A few years ago, we were approached by a European company providing IT services to businesses in Central Africa. One of the most vital deliverables requested by their customers was the monitoring of vastly distributed pieces of equipment. The problem is — network connection in remote areas where these equipment units were located is unreliable, meaning that data was frequently lost due to WAN outages.
Most often, data gathered in centralized monitoring is concerned with equipment performance — CPU utilization, memory usage and file system space consumption, disk input and output performance, as well as various connection characteristics — network traffic statistics, network resource availability and response time, internet connection quality. For a history to be complete, these data need to be transferred to the central server continuously and without any disruption. What happens when network connection is lost for half an hour or even for a whole day? Well, the usual scenario is that these data are lost, so in the case of equipment failure, it’s hard to determine the precise timing and cause of the problem.

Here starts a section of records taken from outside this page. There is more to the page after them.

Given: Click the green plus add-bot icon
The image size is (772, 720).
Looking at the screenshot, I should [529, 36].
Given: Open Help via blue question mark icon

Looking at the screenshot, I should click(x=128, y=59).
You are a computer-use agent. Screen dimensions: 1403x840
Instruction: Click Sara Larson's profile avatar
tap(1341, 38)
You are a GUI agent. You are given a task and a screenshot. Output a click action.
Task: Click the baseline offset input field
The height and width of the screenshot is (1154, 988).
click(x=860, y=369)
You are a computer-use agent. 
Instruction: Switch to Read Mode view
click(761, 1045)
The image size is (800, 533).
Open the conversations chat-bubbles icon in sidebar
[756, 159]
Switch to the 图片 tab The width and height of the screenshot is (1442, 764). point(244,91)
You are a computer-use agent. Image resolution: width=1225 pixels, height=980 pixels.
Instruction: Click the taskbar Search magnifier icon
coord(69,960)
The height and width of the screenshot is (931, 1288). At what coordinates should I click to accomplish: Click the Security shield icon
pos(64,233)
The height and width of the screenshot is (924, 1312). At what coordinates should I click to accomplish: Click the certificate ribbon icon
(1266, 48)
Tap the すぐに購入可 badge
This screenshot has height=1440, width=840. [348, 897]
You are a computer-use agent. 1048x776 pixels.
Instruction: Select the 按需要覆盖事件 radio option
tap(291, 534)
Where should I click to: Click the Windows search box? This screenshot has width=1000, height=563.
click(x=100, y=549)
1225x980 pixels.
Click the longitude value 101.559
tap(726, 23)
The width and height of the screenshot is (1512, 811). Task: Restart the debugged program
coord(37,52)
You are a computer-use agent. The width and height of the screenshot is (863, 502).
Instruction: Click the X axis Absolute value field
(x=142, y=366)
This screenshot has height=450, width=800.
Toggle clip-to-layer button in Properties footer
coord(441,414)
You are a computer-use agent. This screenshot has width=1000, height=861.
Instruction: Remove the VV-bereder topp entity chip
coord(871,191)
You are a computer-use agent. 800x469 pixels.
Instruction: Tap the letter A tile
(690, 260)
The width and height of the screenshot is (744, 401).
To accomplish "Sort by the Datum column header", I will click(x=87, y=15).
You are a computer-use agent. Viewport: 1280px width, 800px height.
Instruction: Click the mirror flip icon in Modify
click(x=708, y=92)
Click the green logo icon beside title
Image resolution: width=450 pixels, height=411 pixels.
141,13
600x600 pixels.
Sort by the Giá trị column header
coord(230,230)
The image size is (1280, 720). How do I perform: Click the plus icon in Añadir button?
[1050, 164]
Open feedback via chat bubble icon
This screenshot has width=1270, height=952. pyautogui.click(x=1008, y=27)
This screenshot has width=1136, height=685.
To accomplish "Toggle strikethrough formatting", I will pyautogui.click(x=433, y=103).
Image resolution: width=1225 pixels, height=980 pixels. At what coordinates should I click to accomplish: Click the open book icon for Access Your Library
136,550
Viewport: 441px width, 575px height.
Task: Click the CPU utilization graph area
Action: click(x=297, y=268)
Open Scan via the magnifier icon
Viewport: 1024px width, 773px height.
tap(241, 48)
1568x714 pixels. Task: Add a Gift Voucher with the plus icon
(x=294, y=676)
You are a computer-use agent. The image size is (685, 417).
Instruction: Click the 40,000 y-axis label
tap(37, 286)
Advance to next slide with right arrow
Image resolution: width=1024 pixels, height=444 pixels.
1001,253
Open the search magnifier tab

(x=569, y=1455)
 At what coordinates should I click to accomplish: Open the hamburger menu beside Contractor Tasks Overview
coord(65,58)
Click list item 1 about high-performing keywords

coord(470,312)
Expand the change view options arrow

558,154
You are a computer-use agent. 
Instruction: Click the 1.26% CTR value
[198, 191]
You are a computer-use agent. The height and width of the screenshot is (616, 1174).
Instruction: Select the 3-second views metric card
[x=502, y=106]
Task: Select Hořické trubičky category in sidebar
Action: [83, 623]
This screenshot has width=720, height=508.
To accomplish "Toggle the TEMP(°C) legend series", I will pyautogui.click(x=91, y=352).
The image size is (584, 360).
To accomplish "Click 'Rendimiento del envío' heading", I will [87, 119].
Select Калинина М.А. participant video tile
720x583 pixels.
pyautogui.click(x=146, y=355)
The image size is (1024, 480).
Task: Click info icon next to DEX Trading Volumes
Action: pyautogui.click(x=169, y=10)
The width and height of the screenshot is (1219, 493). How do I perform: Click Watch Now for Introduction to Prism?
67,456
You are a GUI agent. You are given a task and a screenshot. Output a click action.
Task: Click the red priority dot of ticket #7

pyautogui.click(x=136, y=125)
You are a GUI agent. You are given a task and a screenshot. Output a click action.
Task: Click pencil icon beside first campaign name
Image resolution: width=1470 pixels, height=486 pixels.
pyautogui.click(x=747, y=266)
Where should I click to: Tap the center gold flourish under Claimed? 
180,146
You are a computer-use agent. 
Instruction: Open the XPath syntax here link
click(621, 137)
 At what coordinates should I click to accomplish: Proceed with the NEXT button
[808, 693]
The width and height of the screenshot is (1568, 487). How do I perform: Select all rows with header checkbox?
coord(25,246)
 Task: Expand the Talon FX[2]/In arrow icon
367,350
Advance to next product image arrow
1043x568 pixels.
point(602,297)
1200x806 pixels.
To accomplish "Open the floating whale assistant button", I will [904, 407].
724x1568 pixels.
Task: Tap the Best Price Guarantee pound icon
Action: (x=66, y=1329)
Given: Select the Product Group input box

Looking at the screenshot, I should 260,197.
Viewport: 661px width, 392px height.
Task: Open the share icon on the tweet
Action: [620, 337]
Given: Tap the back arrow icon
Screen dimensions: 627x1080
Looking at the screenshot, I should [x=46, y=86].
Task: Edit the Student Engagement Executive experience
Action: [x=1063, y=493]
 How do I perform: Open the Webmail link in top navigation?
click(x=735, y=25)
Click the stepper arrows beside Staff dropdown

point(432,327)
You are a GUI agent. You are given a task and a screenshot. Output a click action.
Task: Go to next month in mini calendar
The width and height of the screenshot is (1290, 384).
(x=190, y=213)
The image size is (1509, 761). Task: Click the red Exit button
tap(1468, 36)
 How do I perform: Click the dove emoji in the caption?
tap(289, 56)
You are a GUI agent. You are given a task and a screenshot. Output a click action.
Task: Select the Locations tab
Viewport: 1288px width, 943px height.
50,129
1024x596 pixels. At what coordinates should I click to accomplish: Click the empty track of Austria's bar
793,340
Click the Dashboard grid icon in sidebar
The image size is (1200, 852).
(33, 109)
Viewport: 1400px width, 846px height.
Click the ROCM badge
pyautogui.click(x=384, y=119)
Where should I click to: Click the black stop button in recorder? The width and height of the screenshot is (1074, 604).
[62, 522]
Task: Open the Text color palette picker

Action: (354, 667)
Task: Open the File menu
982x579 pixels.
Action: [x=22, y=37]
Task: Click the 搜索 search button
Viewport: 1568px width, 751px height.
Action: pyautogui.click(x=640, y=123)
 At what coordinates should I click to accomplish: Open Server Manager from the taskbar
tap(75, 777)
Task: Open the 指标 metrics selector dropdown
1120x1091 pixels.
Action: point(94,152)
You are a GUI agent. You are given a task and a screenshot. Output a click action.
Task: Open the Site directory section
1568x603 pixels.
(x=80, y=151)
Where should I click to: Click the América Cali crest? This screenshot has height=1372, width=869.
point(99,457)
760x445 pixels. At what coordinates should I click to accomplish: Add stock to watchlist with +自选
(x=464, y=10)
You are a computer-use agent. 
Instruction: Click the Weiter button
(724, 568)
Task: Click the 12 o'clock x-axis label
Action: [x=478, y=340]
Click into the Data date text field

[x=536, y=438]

To avoid such data losses, Raden Solutions has added a specific functionality to NetXMS, its open-source network monitoring and management system. The first feature is the introduction of proxy agents. Instead of polling SNMP-capable devices and servers in each location directly from the central monitoring server, one of the agents at each site is dedicated to working as a proxy. Nothing more than a modest computer on site is needed to create a proxy agent. The data collection schedule is uploaded to the proxy, which then does the polling on behalf of the server.
When connection with the central server is up and running, data are sent immediately to the server for processing and storage. When the network is down, the proxy agent stores collected data locally, to later resynchronize them with the central server as soon as the connection is restored. While the stored data are being transferred, the agent continues to collect new data at the same time to ensure there are no blind spots. The capacity of the proxy agent depends on the requirements of the end user. While technically storing data for a period of up to several weeks is possible, the biggest constraint is the overall quality of the connection — if it is restored after a very long break, the large amounts of data could cause serious congestion. So, usually, proxy servers help out in cases of short disruptions — from minutes to several days.
Add to this another NetXMS feature called zoning and you’ll get an even more robust network management solution. Zoning is most helpful for sites that are not directly reachable by the server or have overlapping IP address ranges. NetXMS combines each site or group of sites into zones, with a separate proxy agent assigned to each zone. Accordingly, all communication between the devices and the server is directed through the proxy without the need for the central server to access each and every device on site. Agents can connect back to the server identifying themselves with certificates, which allows proxy agents to be run on dynamic IP addresses. This solution is especially valuable for shipping companies where connection is only periodically available — for example, when the ship is close to land or there is a good satellite signal.
Together, these additions significantly improve the reliability of NetXMS in monitoring networks of vastly distributed equipment units. Painful data loss due to unstable network connection is now a thing of the past!